Category: provider
Model Studio Qwen Image Edit
Validation
CODEBLOCK0
Pass criteria: command exits 0 and output/aliyun-qwen-image-edit/validate.txt is generated.
Output And Evidence
- - Save edit request payloads, result URLs, and model parameters under
output/aliyun-qwen-image-edit/. - Keep one sample request/response pair for reproducibility.
Use Qwen Image Edit models for instruction-based image editing instead of text-to-image generation.
Critical model names
Use one of these exact model strings:
- - INLINECODE2
- INLINECODE3
- INLINECODE4
- INLINECODE5
- INLINECODE6
- INLINECODE7
- INLINECODE8
- INLINECODE9
- INLINECODE10
Prerequisites
- - Install SDK in a virtual environment:
CODEBLOCK1
- - Set
DASHSCOPE_API_KEY in your environment, or add dashscope_api_key to ~/.alibabacloud/credentials.
Normalized interface (image.edit)
Request
- -
prompt (string, required) - INLINECODE15 (string | bytes, required) source image URL/path/bytes
- INLINECODE16 (string | bytes, optional) inpaint region mask
- INLINECODE17 (string, optional) e.g.
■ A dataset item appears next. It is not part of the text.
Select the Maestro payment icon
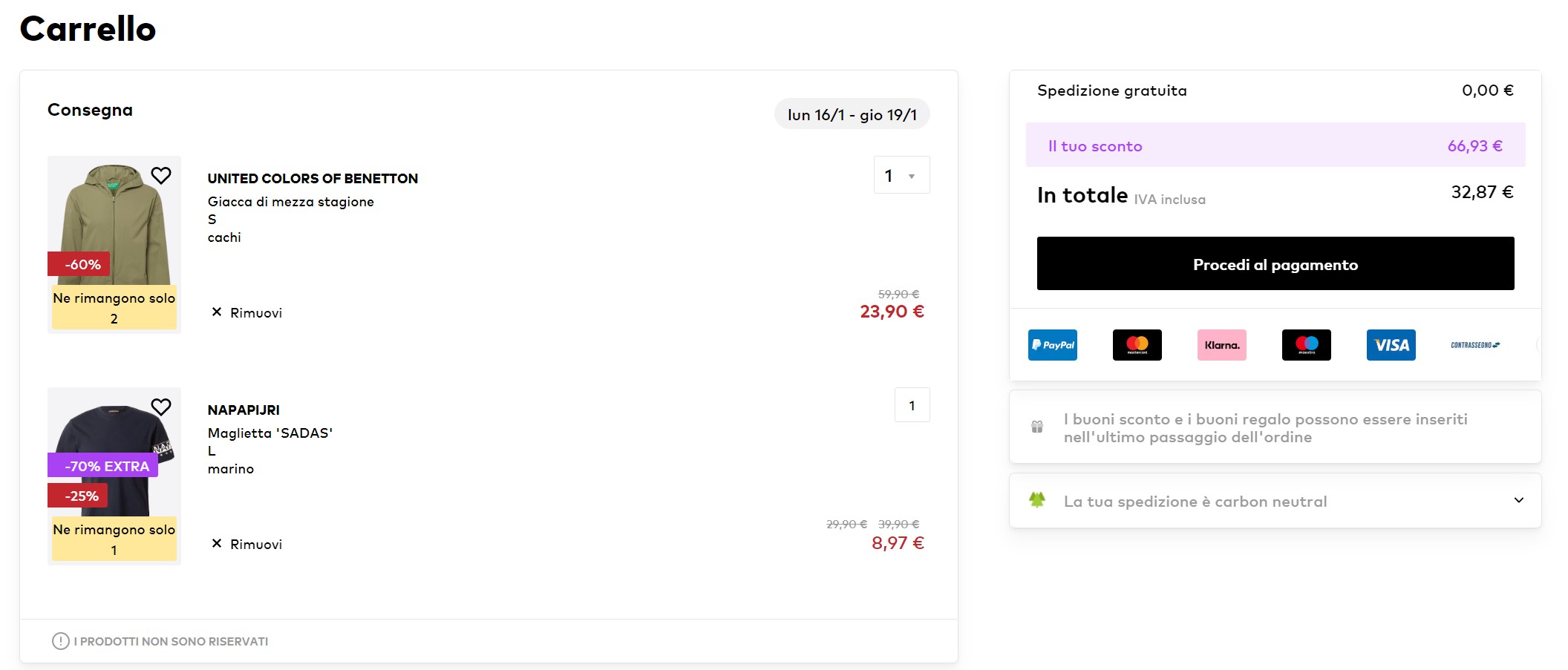1568x670 pixels. (1307, 345)
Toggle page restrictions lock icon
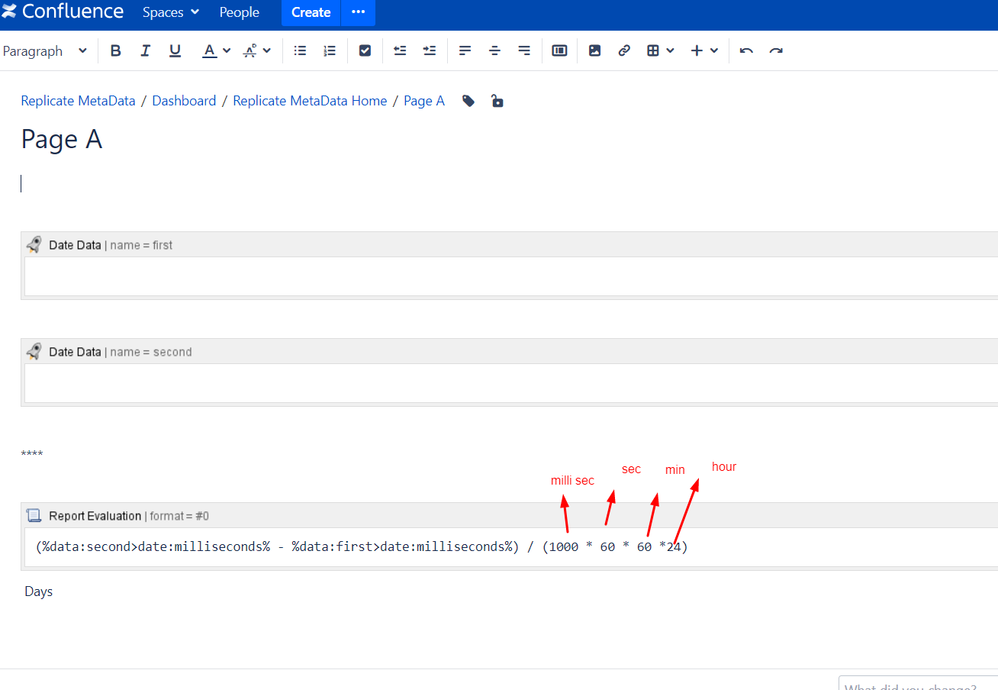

INLINECODE18
- INLINECODE19 (int, optional)
Response
- -
image_url (string) - INLINECODE21 (int)
- INLINECODE22 (string)
Operational guidance
- - Keep prompts task-oriented: describe what to change and what to preserve.
- Use masks for deterministic local edits.
- Save output assets to object storage and persist only URLs.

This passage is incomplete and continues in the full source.